Collected data:
Start of Block

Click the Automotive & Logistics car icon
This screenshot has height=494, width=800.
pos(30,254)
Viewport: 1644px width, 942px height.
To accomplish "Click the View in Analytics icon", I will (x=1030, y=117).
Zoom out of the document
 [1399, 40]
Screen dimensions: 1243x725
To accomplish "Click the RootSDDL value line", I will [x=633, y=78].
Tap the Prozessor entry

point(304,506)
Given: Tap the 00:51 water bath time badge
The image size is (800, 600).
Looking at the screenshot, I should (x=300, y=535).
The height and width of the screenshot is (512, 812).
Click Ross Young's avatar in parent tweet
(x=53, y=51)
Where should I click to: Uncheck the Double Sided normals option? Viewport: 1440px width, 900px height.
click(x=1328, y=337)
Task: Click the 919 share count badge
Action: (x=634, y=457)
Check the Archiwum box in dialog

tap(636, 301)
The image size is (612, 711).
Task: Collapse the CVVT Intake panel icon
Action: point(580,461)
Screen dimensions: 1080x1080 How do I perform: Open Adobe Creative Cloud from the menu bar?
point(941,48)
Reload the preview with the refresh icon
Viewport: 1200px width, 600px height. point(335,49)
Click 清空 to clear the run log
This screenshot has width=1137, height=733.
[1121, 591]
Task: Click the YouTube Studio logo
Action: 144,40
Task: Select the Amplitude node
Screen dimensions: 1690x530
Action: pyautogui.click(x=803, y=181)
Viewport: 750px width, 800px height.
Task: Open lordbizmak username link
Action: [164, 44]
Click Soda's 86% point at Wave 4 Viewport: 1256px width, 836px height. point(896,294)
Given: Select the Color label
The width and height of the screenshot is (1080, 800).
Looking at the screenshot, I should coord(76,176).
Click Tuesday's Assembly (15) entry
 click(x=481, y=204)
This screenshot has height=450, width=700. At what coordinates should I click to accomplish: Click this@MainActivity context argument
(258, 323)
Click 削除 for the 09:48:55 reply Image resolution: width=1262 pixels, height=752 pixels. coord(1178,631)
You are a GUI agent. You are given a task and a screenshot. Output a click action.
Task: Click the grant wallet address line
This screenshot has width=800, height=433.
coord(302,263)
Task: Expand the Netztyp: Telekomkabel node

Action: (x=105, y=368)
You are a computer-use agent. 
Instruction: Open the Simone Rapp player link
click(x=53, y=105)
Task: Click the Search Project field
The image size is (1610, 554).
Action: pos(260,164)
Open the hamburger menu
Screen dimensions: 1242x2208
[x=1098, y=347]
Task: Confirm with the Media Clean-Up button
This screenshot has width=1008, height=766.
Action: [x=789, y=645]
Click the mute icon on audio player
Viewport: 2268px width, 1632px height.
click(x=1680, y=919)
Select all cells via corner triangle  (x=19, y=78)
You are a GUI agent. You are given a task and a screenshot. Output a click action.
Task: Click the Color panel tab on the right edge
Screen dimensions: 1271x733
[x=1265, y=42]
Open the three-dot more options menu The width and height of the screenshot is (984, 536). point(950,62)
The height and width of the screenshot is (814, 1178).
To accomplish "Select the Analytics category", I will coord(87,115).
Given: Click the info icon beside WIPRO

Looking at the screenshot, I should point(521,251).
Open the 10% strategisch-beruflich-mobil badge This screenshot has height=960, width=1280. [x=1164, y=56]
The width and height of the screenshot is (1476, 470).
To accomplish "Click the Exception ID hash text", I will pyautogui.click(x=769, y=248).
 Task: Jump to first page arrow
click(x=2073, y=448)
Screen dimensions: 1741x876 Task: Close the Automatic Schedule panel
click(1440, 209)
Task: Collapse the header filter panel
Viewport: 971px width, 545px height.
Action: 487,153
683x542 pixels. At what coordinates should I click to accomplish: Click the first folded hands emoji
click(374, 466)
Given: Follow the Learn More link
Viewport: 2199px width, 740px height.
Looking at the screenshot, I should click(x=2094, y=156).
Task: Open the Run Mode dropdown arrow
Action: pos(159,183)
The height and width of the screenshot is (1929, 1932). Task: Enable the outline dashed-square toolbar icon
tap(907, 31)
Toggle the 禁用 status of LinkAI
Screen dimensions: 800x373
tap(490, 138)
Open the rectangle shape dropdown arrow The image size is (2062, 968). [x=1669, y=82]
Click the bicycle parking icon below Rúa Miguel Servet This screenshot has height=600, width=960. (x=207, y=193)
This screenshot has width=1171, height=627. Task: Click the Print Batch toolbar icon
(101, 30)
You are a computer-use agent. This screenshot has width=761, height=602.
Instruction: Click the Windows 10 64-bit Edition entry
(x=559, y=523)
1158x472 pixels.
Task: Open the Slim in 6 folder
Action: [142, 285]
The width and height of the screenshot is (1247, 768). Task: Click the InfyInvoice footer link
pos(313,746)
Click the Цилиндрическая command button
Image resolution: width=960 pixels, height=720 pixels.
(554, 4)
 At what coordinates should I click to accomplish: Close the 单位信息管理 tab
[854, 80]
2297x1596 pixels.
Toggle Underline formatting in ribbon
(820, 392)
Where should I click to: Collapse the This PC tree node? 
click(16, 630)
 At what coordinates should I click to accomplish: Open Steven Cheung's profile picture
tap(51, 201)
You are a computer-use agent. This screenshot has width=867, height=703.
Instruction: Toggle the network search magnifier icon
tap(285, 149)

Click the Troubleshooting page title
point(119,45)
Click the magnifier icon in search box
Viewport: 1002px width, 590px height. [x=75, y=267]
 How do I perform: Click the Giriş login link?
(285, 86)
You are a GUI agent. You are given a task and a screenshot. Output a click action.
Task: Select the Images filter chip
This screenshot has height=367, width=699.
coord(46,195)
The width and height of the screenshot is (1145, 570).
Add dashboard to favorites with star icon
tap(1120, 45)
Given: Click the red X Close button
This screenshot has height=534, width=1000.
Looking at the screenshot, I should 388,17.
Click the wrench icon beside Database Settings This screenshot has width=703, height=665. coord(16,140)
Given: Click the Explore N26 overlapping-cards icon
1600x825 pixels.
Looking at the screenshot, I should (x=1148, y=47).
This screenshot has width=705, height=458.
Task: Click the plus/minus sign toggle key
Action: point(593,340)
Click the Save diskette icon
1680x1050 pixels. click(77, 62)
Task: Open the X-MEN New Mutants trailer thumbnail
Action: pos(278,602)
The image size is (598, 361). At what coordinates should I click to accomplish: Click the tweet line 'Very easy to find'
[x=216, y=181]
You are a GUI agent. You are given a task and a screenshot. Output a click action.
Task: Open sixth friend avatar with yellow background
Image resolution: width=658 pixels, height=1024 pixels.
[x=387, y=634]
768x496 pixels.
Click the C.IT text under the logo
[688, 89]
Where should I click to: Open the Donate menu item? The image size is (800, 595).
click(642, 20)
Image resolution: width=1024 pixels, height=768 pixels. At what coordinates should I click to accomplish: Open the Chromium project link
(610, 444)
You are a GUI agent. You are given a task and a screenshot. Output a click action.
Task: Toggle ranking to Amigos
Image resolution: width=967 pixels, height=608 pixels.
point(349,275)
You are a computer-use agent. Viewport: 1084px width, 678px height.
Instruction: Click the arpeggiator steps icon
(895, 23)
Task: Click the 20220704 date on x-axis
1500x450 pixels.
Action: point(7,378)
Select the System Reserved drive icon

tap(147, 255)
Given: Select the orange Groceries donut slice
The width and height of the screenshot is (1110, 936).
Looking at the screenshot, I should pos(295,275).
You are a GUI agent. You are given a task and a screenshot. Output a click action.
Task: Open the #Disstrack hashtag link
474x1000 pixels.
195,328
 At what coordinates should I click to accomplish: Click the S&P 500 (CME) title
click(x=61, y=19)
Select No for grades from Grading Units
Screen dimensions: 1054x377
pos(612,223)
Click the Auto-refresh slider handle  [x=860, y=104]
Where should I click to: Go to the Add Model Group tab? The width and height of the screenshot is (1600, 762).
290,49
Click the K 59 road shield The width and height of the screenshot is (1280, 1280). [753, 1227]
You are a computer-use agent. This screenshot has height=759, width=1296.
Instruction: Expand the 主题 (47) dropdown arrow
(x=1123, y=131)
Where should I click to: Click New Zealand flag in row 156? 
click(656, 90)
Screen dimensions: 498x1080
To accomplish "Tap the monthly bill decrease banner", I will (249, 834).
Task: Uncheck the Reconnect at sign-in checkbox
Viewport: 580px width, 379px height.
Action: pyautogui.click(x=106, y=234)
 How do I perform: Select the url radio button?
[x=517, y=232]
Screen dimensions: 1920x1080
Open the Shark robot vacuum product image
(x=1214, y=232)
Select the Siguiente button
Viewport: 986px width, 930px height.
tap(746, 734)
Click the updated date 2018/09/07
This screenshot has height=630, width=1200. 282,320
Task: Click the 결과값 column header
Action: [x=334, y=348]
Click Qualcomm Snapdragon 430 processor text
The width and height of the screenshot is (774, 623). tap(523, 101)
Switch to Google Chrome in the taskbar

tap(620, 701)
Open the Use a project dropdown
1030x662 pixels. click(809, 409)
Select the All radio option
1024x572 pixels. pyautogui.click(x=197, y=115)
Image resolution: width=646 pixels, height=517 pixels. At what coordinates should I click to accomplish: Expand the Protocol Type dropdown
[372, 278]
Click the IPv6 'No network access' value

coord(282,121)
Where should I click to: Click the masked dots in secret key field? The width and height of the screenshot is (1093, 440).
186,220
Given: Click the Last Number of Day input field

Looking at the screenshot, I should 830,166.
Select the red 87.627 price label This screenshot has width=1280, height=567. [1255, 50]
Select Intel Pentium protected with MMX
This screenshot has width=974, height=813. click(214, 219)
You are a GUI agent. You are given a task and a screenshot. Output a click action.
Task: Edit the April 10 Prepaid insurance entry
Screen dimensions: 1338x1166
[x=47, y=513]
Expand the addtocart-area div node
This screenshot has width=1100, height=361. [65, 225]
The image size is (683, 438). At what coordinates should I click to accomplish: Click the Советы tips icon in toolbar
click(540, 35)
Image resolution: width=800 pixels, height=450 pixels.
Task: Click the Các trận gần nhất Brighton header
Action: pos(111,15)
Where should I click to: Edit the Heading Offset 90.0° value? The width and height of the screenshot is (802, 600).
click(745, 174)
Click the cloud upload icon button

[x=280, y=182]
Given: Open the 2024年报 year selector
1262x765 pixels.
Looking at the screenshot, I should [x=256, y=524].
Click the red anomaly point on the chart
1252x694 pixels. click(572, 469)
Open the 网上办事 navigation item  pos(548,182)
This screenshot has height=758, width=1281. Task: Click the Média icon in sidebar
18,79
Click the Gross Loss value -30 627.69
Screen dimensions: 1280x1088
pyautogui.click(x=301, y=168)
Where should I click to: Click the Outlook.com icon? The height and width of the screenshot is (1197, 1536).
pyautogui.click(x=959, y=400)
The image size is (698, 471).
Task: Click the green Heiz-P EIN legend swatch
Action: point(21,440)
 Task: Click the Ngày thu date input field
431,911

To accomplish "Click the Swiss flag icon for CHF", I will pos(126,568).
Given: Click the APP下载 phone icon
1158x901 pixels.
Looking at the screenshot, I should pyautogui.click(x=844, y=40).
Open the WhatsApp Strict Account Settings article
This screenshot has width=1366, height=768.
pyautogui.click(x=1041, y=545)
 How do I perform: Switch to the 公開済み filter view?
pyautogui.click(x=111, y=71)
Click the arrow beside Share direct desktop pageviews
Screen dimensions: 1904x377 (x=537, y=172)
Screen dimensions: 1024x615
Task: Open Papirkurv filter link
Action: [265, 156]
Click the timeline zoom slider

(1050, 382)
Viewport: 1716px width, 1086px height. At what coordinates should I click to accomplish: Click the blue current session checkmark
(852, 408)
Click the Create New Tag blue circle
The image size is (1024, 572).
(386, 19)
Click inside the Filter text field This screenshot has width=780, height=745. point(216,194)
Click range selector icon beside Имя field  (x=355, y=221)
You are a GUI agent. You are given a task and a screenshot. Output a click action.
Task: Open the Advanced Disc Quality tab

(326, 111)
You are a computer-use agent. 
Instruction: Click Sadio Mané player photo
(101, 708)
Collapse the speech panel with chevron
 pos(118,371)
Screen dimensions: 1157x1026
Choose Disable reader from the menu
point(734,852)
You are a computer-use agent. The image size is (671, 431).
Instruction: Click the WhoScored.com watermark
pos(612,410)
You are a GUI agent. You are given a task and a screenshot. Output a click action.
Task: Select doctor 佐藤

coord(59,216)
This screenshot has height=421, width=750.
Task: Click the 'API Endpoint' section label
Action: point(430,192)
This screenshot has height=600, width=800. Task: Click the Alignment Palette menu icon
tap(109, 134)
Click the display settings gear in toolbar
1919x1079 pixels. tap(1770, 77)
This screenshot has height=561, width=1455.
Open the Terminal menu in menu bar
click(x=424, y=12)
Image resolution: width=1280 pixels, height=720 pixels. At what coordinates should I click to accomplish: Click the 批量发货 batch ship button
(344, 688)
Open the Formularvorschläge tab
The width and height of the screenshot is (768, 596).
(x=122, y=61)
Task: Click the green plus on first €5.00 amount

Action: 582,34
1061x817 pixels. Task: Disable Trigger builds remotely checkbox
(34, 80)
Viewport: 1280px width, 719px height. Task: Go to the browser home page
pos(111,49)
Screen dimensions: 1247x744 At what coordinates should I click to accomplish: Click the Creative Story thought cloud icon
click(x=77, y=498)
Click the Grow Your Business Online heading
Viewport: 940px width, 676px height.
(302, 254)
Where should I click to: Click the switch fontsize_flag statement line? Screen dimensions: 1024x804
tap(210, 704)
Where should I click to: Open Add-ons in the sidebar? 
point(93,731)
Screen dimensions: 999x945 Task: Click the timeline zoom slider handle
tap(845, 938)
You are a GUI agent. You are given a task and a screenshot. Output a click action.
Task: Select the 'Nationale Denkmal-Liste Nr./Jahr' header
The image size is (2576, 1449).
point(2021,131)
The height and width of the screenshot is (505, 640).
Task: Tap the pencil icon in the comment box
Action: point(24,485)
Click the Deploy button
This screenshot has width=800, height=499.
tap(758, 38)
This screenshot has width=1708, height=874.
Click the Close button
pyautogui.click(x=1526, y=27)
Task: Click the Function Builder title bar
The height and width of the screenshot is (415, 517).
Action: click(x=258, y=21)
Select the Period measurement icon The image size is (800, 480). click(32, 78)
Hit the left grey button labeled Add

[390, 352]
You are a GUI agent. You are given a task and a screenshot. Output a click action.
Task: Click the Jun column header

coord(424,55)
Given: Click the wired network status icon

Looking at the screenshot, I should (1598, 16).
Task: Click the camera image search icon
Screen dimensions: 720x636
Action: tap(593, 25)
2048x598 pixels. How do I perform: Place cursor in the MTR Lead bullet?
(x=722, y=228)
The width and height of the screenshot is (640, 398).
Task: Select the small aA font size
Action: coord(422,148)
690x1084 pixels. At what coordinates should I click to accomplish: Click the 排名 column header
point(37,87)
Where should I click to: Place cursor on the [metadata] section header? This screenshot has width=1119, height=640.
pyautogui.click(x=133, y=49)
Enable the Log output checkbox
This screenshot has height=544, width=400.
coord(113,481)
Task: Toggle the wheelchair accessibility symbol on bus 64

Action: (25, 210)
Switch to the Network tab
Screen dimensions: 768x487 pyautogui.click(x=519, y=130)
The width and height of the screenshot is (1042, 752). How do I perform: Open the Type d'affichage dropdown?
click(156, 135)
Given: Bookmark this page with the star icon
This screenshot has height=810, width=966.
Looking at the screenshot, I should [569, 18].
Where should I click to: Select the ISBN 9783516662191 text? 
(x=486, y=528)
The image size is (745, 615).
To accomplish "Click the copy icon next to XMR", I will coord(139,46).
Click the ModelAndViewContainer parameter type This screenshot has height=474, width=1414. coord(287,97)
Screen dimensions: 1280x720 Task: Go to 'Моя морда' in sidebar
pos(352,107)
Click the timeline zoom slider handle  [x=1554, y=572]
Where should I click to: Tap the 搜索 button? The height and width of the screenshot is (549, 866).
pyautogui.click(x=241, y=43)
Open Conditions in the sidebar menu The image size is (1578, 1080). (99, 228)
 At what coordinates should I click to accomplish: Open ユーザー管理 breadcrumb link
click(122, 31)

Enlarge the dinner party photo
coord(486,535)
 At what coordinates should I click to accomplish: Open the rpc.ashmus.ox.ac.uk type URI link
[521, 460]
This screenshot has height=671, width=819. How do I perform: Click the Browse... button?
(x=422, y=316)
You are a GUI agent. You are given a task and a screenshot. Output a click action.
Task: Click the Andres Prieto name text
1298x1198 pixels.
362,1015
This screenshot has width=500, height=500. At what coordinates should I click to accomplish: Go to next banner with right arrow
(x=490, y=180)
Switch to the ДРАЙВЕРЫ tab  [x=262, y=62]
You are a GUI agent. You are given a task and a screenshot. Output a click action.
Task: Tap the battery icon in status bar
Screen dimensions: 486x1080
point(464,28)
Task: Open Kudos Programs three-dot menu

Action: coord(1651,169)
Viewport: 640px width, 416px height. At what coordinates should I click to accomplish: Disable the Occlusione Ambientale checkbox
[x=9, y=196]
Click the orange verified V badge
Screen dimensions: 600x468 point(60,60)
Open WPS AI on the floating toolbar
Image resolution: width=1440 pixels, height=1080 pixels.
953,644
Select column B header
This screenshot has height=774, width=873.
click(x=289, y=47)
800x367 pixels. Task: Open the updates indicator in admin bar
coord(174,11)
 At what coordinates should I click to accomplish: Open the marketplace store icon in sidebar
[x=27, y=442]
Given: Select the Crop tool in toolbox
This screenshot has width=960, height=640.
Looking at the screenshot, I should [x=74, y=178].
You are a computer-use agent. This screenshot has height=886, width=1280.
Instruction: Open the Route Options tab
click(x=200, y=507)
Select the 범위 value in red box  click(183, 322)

End of Block

PROBLEM STATEMENT:
Scan the data above and copy every line with "will" in it.

SOLUTION FOR THIS TASK:
To accomplish "Click the View in Analytics icon", I will (x=1030, y=117).
To accomplish "Click the RootSDDL value line", I will [x=633, y=78].
To accomplish "Select the Analytics category", I will coord(87,115).
To accomplish "Click the Exception ID hash text", I will pyautogui.click(x=769, y=248).
To accomplish "Tap the monthly bill decrease banner", I will (249, 834).
To accomplish "Click the Swiss flag icon for CHF", I will pos(126,568).
To accomplish "Click the copy icon next to XMR", I will coord(139,46).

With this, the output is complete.